Hi all,
Out of curiosity, if I did put it in the tank with the softer wood on there, what would happen?
Really depends on how much oxygen is the tank water.
The reason for this is that the wood is soft because the "structural carbohydrates" that give wood it's strength (cellulose, hemi-cellulose and lignin) are being degraded, and the smaller carbohydrates they contain then become available. In the same way as the starch in a potato is comprised of lots of glucose (a mono-saccharide sugar) locked together, so are cellulose and lignins - "long strings of glucose very tightly chemically locked together".
Mainly only "white-rotting" fungi can degrade lignins, but all organisms can use glucose they unlock, so the soft wood will lead to a build up of bacteria and other types of fungi feeding on the wood. Wood is very deficient in nitrogen, but the ammonia from the fish will supply this leading to a microbial "bloom and bust" cycle.
Decomposition has a high oxygen demand (measured as the BOD - Biochemical Oxygen Demand), and this may exceed the oxygen being exchanged leading to de-oxygenated water and fish death, the decomposition processes will also produce CO2 which may inhibit oxygen take up by the blood due to the Bohr effect.

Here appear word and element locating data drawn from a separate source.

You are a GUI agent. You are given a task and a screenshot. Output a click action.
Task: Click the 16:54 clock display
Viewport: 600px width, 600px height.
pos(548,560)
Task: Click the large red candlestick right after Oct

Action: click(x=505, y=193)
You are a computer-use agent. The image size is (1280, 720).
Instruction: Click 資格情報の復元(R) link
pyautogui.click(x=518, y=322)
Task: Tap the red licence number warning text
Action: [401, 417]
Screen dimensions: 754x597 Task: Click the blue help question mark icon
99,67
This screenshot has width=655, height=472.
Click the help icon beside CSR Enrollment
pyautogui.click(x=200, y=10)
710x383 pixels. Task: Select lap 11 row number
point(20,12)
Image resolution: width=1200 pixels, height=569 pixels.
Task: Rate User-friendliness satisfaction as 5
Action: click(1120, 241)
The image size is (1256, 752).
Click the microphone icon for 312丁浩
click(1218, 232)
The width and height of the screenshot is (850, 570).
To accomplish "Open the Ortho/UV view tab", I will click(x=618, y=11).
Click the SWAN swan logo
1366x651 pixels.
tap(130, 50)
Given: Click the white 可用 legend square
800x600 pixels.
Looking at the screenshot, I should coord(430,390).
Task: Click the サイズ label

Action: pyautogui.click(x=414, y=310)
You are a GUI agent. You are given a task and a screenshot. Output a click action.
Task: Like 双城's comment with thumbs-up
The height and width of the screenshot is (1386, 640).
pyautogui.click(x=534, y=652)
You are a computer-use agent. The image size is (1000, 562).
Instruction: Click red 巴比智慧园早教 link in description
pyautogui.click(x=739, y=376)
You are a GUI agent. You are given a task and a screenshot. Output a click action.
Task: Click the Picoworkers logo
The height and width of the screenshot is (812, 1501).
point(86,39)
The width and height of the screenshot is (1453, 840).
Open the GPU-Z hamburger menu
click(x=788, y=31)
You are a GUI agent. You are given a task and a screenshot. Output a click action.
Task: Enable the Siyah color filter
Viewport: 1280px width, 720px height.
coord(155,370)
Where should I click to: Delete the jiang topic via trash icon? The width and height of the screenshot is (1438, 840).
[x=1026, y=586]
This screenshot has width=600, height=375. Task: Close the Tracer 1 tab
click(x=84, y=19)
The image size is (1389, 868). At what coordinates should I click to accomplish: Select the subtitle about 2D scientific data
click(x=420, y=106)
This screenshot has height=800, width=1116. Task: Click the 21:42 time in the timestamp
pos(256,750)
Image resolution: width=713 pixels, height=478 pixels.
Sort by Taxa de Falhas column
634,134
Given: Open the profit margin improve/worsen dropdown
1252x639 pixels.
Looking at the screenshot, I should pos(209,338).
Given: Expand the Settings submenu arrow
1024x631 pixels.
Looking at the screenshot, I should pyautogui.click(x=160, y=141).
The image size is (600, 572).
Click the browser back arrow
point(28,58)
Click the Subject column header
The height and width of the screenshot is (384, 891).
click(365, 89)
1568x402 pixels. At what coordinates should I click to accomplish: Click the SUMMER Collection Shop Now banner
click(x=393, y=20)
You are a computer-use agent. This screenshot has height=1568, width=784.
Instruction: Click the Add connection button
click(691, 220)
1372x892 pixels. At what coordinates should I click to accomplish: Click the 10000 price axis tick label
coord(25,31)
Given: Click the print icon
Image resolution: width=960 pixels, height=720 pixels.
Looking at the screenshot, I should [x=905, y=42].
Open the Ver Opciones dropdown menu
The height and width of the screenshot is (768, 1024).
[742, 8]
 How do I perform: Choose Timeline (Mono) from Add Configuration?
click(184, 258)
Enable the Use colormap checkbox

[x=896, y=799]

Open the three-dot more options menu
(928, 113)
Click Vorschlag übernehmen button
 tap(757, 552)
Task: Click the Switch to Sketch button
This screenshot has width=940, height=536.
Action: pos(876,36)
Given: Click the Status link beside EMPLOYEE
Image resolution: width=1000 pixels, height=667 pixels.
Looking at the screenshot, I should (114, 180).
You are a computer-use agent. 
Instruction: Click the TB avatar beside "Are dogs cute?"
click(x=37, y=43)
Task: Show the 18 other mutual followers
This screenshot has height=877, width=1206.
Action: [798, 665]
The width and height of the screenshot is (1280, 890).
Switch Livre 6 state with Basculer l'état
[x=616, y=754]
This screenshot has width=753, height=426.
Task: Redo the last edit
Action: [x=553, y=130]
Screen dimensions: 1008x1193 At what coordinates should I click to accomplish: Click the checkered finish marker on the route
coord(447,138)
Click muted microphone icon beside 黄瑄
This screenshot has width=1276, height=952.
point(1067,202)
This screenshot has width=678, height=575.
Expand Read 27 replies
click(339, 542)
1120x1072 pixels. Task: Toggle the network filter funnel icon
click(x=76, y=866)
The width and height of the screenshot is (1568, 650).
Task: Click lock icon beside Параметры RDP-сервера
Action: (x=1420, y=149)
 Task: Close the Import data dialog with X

So don't put soft wood in your tank. The only circumstances where it would be a good idea is if you keep Panaques and feed it to them in limited amounts. This was found by some research by Dr Donovan German, who found that despite their obvious adaptations to wood feeding Panaques don't have the gut flora to actually digest intact wood (like Termites do), but rely on eating semi-degraded wood (search through the back threads for more details).
An analogous situation would be Leaf cutter ants, where they chew the cut leaves up, but feed the chewed material to their fungal colony, and eat the fungus after it has degraded the cellulose to sugars.